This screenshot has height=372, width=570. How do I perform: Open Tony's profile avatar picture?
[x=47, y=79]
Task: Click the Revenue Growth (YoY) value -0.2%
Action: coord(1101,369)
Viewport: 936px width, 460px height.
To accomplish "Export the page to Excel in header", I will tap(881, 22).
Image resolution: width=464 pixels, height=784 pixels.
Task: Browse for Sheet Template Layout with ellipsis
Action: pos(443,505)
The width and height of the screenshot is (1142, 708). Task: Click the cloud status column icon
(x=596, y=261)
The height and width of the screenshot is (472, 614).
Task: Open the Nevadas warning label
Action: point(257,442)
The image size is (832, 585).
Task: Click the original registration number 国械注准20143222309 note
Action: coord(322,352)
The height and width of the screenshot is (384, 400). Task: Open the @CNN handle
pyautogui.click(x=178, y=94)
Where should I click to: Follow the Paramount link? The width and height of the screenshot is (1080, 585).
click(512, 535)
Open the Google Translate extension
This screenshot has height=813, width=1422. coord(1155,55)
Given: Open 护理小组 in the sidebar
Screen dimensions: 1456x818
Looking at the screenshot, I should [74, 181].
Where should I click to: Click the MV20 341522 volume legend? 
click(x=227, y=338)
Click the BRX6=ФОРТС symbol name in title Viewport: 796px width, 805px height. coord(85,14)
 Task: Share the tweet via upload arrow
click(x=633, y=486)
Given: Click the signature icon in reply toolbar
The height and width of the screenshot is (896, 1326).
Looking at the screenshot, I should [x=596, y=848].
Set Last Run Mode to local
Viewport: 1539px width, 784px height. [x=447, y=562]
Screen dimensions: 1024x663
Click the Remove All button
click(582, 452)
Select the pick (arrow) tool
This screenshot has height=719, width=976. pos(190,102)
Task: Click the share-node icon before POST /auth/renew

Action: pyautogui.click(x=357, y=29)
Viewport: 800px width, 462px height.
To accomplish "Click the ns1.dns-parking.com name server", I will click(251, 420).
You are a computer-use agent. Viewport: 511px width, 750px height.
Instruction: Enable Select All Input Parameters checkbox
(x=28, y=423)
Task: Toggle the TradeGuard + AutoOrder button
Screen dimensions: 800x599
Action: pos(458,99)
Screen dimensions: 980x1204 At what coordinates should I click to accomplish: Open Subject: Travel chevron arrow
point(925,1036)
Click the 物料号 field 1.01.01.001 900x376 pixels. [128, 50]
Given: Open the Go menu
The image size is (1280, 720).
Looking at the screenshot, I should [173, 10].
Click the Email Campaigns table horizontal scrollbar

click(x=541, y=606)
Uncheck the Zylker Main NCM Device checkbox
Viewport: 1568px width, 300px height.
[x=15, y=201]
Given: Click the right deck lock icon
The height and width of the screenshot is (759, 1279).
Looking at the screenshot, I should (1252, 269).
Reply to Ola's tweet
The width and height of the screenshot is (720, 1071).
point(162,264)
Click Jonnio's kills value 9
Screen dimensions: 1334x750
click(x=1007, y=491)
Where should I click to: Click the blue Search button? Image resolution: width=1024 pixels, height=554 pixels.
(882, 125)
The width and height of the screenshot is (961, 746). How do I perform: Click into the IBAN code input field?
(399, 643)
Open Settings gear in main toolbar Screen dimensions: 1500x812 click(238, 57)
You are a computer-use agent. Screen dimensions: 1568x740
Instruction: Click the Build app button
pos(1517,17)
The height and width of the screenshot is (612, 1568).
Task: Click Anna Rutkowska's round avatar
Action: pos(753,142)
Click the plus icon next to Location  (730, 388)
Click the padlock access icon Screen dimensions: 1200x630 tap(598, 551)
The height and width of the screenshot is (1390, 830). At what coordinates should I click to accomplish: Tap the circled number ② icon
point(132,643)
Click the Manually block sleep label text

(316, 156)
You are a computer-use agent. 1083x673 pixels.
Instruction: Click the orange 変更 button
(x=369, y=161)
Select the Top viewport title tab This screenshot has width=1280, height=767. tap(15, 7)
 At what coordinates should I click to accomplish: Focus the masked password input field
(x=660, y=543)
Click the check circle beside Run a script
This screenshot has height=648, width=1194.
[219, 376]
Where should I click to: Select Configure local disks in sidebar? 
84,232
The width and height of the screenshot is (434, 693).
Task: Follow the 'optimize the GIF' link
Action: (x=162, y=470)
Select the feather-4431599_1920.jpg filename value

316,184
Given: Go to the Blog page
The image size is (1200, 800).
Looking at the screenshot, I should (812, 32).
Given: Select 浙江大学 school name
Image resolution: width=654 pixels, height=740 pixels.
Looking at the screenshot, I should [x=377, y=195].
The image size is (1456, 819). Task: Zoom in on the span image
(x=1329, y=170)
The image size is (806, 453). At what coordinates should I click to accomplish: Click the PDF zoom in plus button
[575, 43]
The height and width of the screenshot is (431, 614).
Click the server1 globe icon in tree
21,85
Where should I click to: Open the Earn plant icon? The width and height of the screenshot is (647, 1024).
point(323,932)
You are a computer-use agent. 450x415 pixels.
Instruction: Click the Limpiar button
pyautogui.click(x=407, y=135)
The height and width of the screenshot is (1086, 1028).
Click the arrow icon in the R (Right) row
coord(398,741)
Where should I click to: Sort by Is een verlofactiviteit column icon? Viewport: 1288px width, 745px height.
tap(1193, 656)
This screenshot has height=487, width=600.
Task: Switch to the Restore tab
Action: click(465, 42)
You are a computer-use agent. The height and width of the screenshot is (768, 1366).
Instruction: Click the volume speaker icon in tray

● **INSTRUCTIONS TO FOLLOW**
Every line above from the line with "Where should I click to: Click the MV20" to the line with "You are a computer-use agent. Screen", inclusive, must be returned exactly; no other line belongs in the reply.

● **RESULT FOR THIS TASK**
Where should I click to: Click the MV20 341522 volume legend? 
click(x=227, y=338)
Click the BRX6=ФОРТС symbol name in title Viewport: 796px width, 805px height. coord(85,14)
 Task: Share the tweet via upload arrow
click(x=633, y=486)
Given: Click the signature icon in reply toolbar
The height and width of the screenshot is (896, 1326).
Looking at the screenshot, I should [x=596, y=848].
Set Last Run Mode to local
Viewport: 1539px width, 784px height. [x=447, y=562]
Screen dimensions: 1024x663
Click the Remove All button
click(582, 452)
Select the pick (arrow) tool
This screenshot has height=719, width=976. pos(190,102)
Task: Click the share-node icon before POST /auth/renew

Action: pyautogui.click(x=357, y=29)
Viewport: 800px width, 462px height.
To accomplish "Click the ns1.dns-parking.com name server", I will click(251, 420).
You are a computer-use agent. Viewport: 511px width, 750px height.
Instruction: Enable Select All Input Parameters checkbox
(x=28, y=423)
Task: Toggle the TradeGuard + AutoOrder button
Screen dimensions: 800x599
Action: pos(458,99)
Screen dimensions: 980x1204 At what coordinates should I click to accomplish: Open Subject: Travel chevron arrow
point(925,1036)
Click the 物料号 field 1.01.01.001 900x376 pixels. [128, 50]
Given: Open the Go menu
The image size is (1280, 720).
Looking at the screenshot, I should [173, 10].
Click the Email Campaigns table horizontal scrollbar

click(x=541, y=606)
Uncheck the Zylker Main NCM Device checkbox
Viewport: 1568px width, 300px height.
[x=15, y=201]
Given: Click the right deck lock icon
The height and width of the screenshot is (759, 1279).
Looking at the screenshot, I should (1252, 269).
Reply to Ola's tweet
The width and height of the screenshot is (720, 1071).
point(162,264)
Click Jonnio's kills value 9
Screen dimensions: 1334x750
click(x=1007, y=491)
Where should I click to: Click the blue Search button? Image resolution: width=1024 pixels, height=554 pixels.
(882, 125)
The width and height of the screenshot is (961, 746). How do I perform: Click into the IBAN code input field?
(399, 643)
Open Settings gear in main toolbar Screen dimensions: 1500x812 click(238, 57)
You are a computer-use agent. Screen dimensions: 1568x740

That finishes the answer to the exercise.